Quando há muita toxina no corpo por conta do mau funcionamento de seu fígado, as pessoas ficam muito confusas ou mentalmente alteradas. Geralmente, entram em coma por cerca de cinco dias. E aí, 50 ou 60% sobrevivem. Ou se recuperam ou morrem.

Lidando com a morte
Desde que estou aqui, testemunhei cerca de 20 mortes. Como médico, é estranho, porque você meio que acostuma com isso, a ver pessoas morrendo. As primeiras mortes são frustrantes, mas depois você estrutura mecanismos de defesa internos para não se envolver muito emocionalmente. Claro que construir um relacionamento com seus pacientes é importante para que haja um entendimento mútuo. Por isso, você tenta encontrar um equilíbrio entre relacionar-se com seu paciente e estar apto a ajudá-lo e ter compaixão e, ao mesmo tempo, não se envolver tanto emocionalmente. Se isso não for feito, você não consegue mais trabalhar. É difícil.

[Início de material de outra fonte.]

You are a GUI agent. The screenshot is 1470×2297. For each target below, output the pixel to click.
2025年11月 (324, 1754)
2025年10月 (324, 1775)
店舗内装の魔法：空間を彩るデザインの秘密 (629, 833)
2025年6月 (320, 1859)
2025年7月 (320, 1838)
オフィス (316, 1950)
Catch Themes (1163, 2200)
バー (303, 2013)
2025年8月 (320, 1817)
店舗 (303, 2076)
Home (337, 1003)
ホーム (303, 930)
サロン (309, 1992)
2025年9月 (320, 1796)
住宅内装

Por incrível que pareça, é a geração mais jovem e forte que é mais afetada. Jovens como eu, com seus 20, 25 ou 30 anos, que estão morrendo. São rapazes e jovens moças, mas não muitas crianças ou pessoas com mais de 40 anos.

Gestantes em grande risco
Se considerarmos o panorama geral da mortalidade, de cada 100 pacientes, dois morrerão – a taxa de mortalidade é de 2%. Para gestantes, a taxa é de cerca de 20%. E por que isso? Não sabemos. Tivemos casos de mulheres que deram à luz e em seguida estavam bem. E tivemos um número de mulheres que tiveram bebês prematuros. E outros casos ainda em que o bebê sobrevive e a mulher, não.

Eu presenciei apenas uma explosão emocional após uma morte. Geralmente, após a morte de alguém, a família só quer ir embora o quanto antes. Não sei como fazem isso, mas em questão de minutos eles organizam 15 pessoas para carregar o corpo ou nós oferecemos a eles um carro puxado por um burro para transportar o corpo para casa. Acho que deve ser muito difícil para eles ver membros da família morrerem em um hospital, ao invés de em casa. Por vezes, quando um paciente morre, a família chega perto e diz ‘obrigado, obrigado, você tentou’. E algumas vezes você vê essa agonia no olhar deles.

Receio de epidemia no campo de Doro
Por vezes, como médico, você tem a sensação de que falhou. Você não esteve ali no momento certo ou não usou o tratamento adequado na hora certa. O fracasso pessoal é o que mais me machuca. Diante da hepatite E, não tenho tido a sensação de incompletude ou de ter cometido grandes erros. Damos a todos eles o melhor tratamento disponível. E, ainda assim, perdermos pessoas.

Alguns dos médicos do hospital de MSF do campo de Doro, que não fica longe daqui, estiveram conosco. Recentemente, eles observaram alguns casos suspeitos de hepatite E e vieram aprender a maneira como estamos tratando os pacientes. Há cerca de 45 mil pessoas vivendo em Doro. Infelizmente, acho que vai acontecer por lá o mesmo que aconteceu aqui e eles terão de enfrentar a hepatite E por um longo período.”